__Set exercise__
Rewrite the items below, swapping "midpoint" for "center point" and keeping everything else the same.
++++++
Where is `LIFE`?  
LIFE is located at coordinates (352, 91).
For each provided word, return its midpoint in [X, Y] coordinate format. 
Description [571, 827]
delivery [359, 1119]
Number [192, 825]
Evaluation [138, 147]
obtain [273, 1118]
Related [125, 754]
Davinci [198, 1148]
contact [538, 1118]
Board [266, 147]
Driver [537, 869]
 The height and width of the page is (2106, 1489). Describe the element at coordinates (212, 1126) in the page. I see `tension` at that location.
++++++
__Task solution__
Where is `LIFE`?  
LIFE is located at coordinates (352, 91).
For each provided word, return its center point in [X, Y] coordinate format. 
Description [571, 827]
delivery [359, 1119]
Number [192, 825]
Evaluation [138, 147]
obtain [273, 1118]
Related [125, 754]
Davinci [198, 1148]
contact [538, 1118]
Board [266, 147]
Driver [537, 869]
 The height and width of the page is (2106, 1489). Describe the element at coordinates (212, 1126) in the page. I see `tension` at that location.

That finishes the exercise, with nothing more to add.